While 66% of the bankers appear to be confident regarding the implementation of their Brexit contingency plans and 66% of them agree that the agreement reduces the general economic uncertainty over the year ahead, the industry saw the level business with overseas customers plummet this quarter which may be an indication that Brexit has started to have an impact on customer choice.
Despite turbulent times in the sector, banks significantly increased their investment in hiring new people and focus on training.
Banks are feeling a lot of competition and a lot of pressure; they need to develop new systems, new services and have better digital interfaces for customers. At the same time they still have to deal with a lot of regulatory requirements (eg MiFiD II, GDPR, PSD2), which means less money and less people to do what they want to do.
With digital technology’s dramatic impact and in view of the changes, possibilities and opportunities that Open Banking is bringing about and the entrance of non-traditional providers of services, banks plan to invest in their own digital channels to face competition. They need to offer competitive products and services supported by efficient IT function, and this is a key priority regarding their spending over the next 12 months.
Banks will keep focussing on forming strategic alliances with particular interest in M&A transactions, which has picked up following a decline over the last 2 quarters. According to our recently published Open Banking survey banks recognise the disruptive potential of Open Banking and are treating it as a critically important strategic topic considering the possibility of complementing their offerings through partnerships with FinTechs.
In line with previous quarters, organic growth activities such as acquiring new customers and cross-selling to existing ones are main elements for growth over the next 12 months.
Statutory legislation and regulation continues to be seen as the most important factor limiting their ability to increase their business levels, while regulatory compliance spending levels will grow at the same pace as in the previous quarter.
Insurers are facing a tough competitive environment and will keep investing significantly in people as well as technology in order to provide new services and increase efficiency.

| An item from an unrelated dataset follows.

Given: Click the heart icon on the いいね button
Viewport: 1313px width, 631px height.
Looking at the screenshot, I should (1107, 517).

Looking at general insurers, optimism slightly improved together with business volumes which are expected to further increase in the next 3 months. After a spike in their headcount last quarter, hiring has stabilised, in contrast to all the other financial services industries. General insurers reported the lack of available professional staff as their most important barrier to growth.
Insurance brokers’ sentiment plummeted this quarter, although profitability levels went up and are expected to rise further in the next quarter. Given the tough competition they face, they continue to increase their headcount and will keep investing in technology in order to increase efficiency and speed and reach out to new customers.

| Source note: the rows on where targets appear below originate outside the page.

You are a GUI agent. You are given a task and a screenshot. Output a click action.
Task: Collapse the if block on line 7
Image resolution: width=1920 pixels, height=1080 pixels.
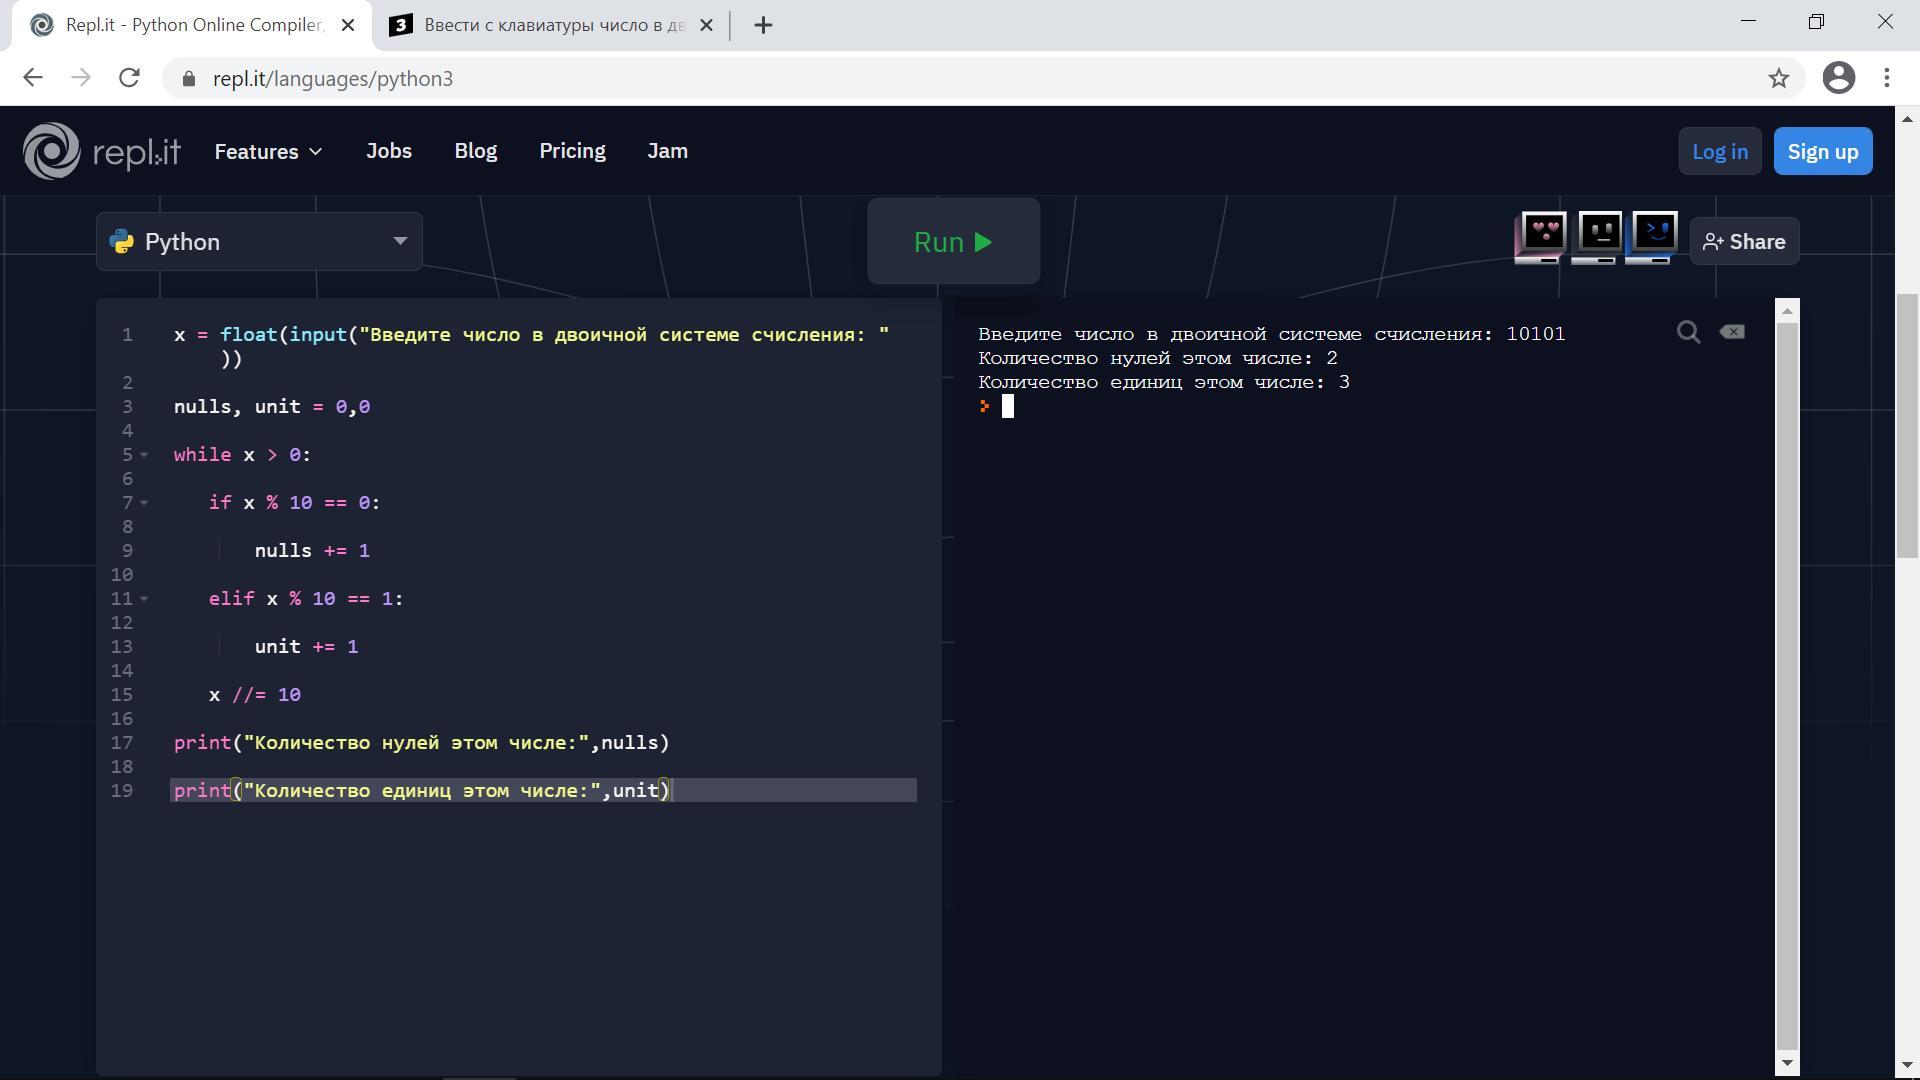pyautogui.click(x=145, y=503)
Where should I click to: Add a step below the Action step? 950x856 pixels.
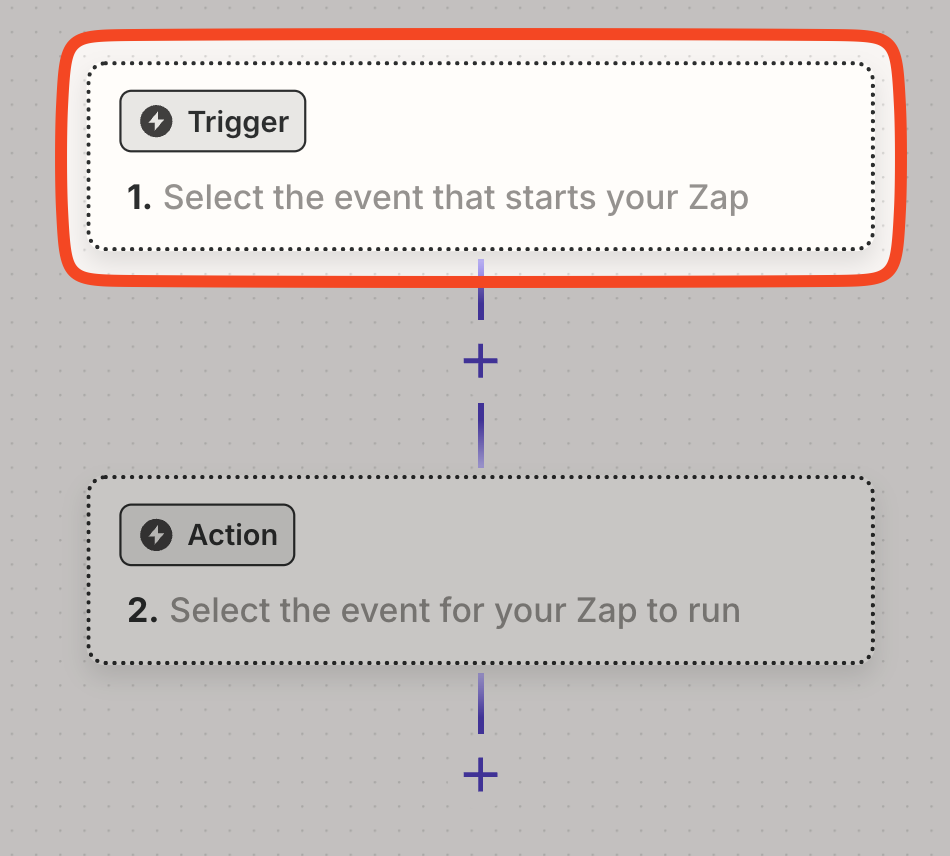481,774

Spending for regulatory compliance will continue to grow at a rapid pace over the next year, for both general insurers as well as insurance brokers.
Growth is expected to come from cross-selling to existing customers. In insurance broking, we also see an increased interest in pursuing growth through M&A transactions and by forming new alliances.

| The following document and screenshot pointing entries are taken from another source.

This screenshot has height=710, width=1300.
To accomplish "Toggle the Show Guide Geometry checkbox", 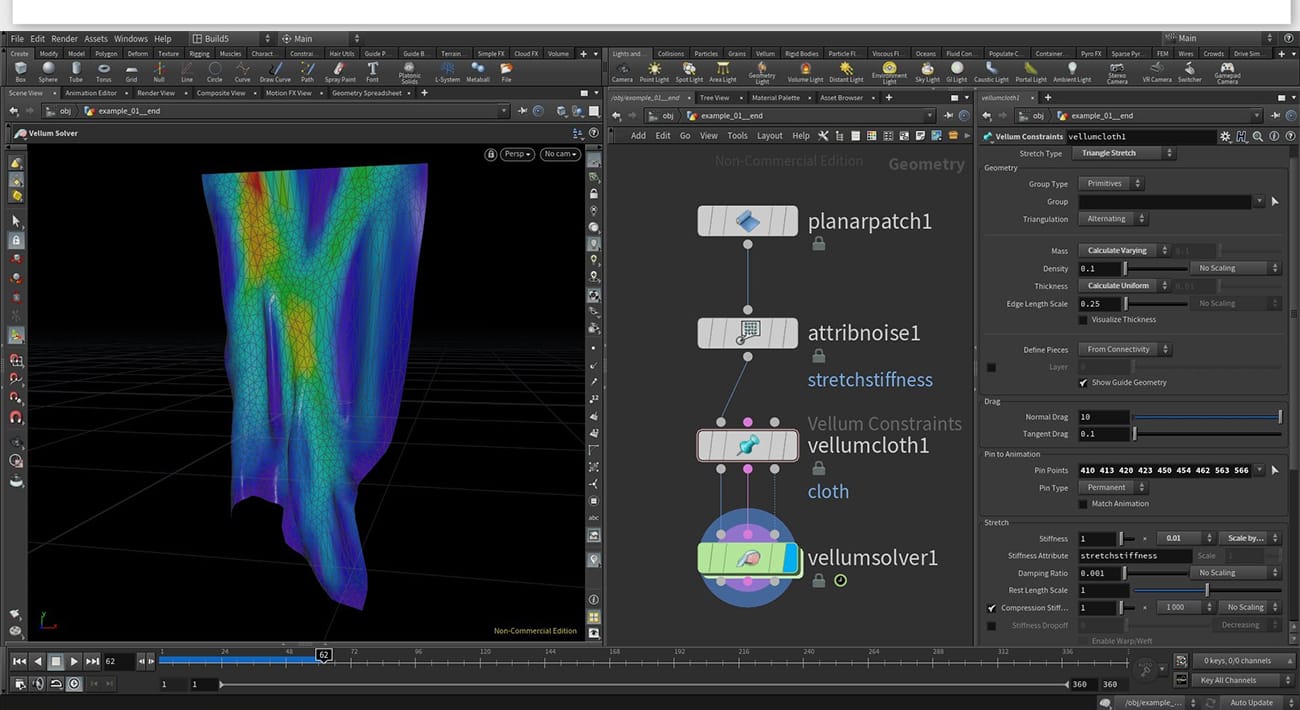I will [x=1083, y=382].
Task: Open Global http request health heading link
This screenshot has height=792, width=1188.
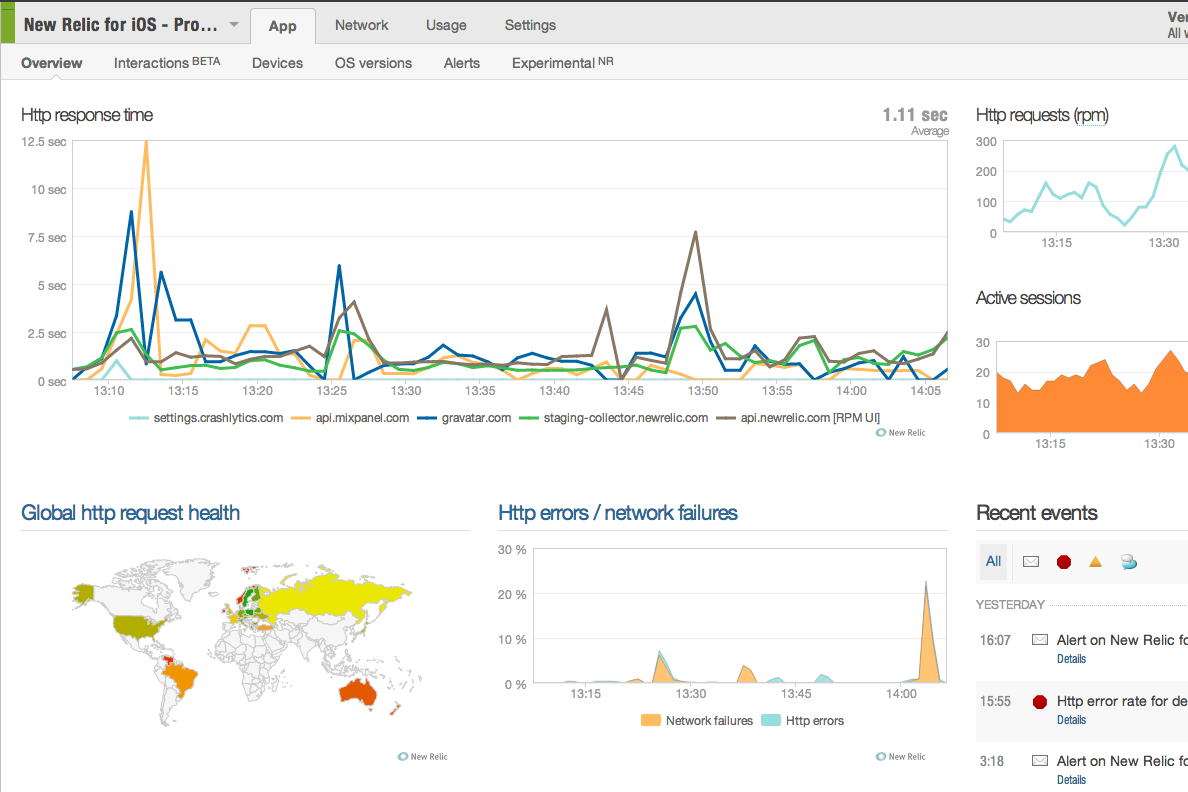Action: pyautogui.click(x=130, y=513)
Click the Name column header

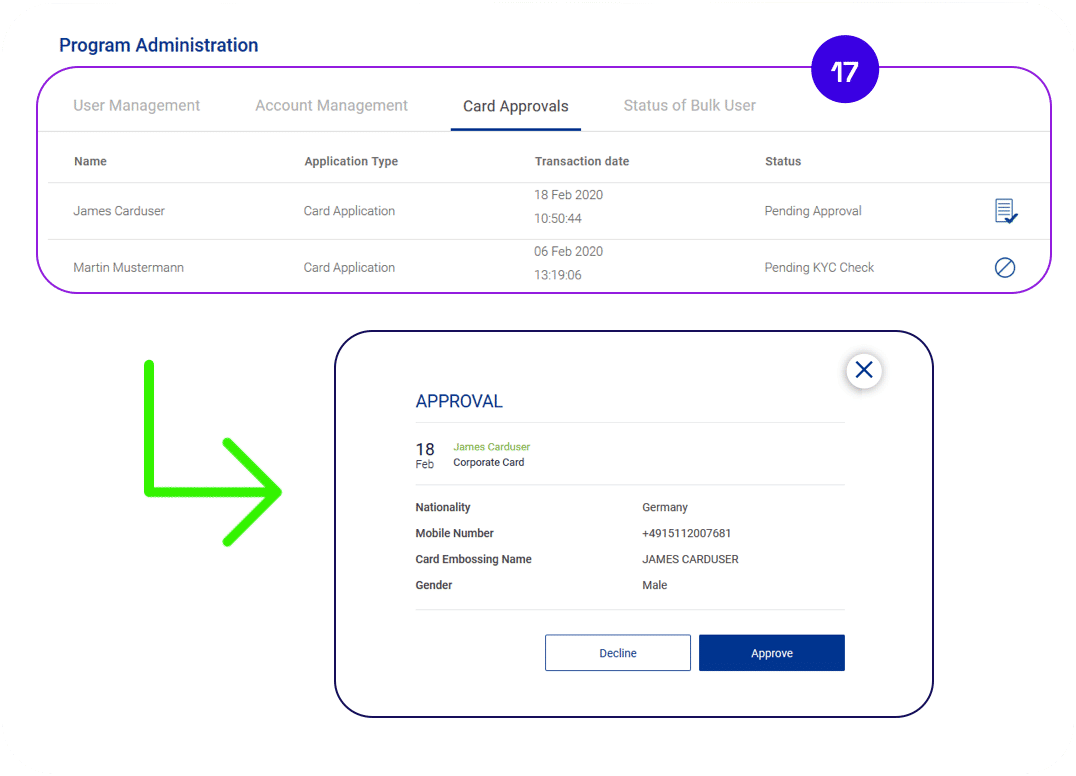[x=91, y=161]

After a significant decline last quarter, investment managers’ optimism levels have stabilised, driven by increased profitability and a focus on operating costs. This improvement in business profitability also looks set to continue for the next 3 months.
With Brexit creating uncertainty about the UK’s ability to continue to attract global financial services talent and technological disruption requiring more diverse skill sets, it’s not surprising that the people agenda ranks very high this quarter. Investment managers are leading the Financial Services sector in their investment in hiring and training (which will continue over the next 3 months) as they regard the shortage of labour and the availability of professional staff as the most important limitations for their growth.
AWM firms will keep investing heavily in technology for the next 12 months to increase efficiency. With artificial intelligence, robotics, big data, blockchain and new Fintech entrants transforming the financial services landscape AWM firms must invest in new technology to compete in the new age.
Looking ahead, investment managers are focussing on acquiring new customers from domestic markets rather than on new product launches (there is a desire to consolidate portfolio offerings to reduce cost).
Firms in the AWM sector reported a significant decline in planned land and building investment, reflecting the general trend of companies moving towards a more flexible and mobile workforce to reduce costs.
After a surge in recent quarters, growth in planned regulatory spending over the year ahead eased to its slowest for two years, with firms in the AWM sector focusing on embedding regulatory change in their business as usual.